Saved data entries

═══

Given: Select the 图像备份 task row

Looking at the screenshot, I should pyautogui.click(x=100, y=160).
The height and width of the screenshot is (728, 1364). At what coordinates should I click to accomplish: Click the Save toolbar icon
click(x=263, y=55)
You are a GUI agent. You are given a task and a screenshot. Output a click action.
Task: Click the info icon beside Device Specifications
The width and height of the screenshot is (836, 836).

═══

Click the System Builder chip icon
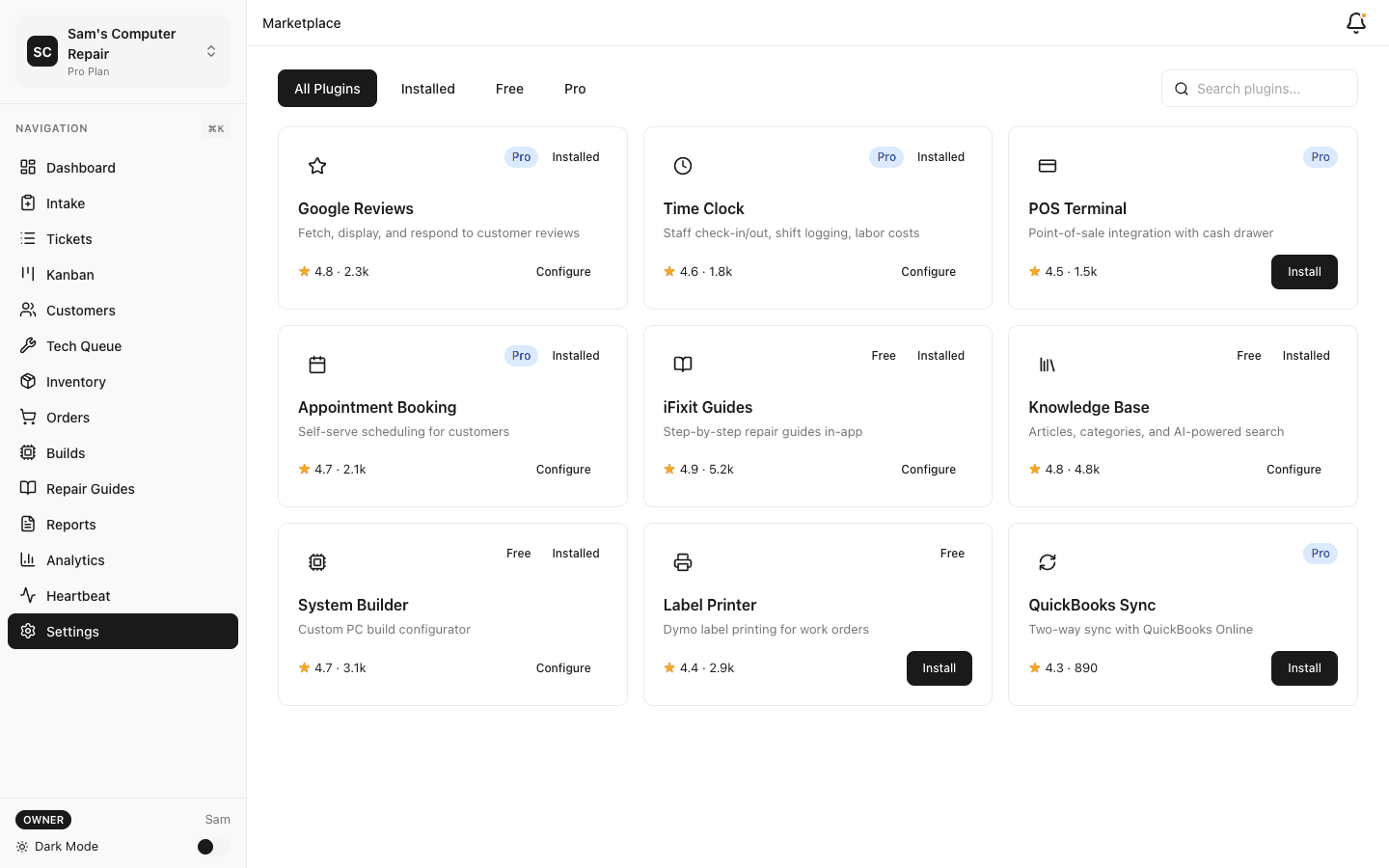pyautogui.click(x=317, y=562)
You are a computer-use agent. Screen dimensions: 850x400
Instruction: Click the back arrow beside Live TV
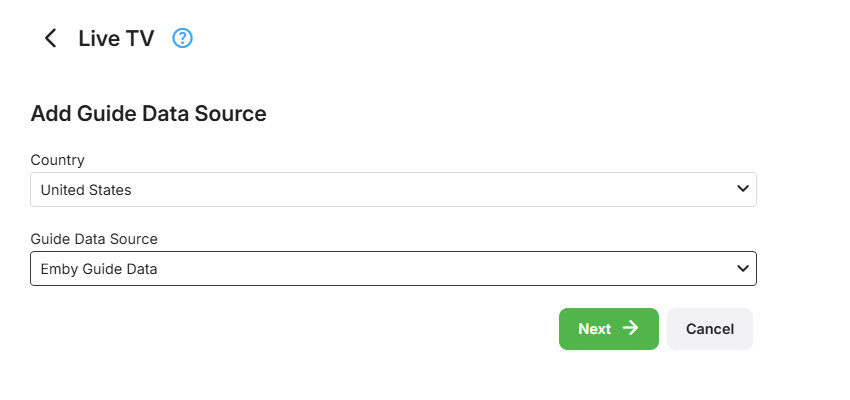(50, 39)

═══

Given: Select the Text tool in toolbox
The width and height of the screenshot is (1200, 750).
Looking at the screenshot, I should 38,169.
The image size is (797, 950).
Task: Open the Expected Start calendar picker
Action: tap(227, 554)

═══

Problem
All lines above that contain the word "agent" are to be copied.

Reply to the task
You are a GUI agent. You are given a task and a screenshot. Output a click action.
You are a computer-use agent. Screen dimensions: 850x400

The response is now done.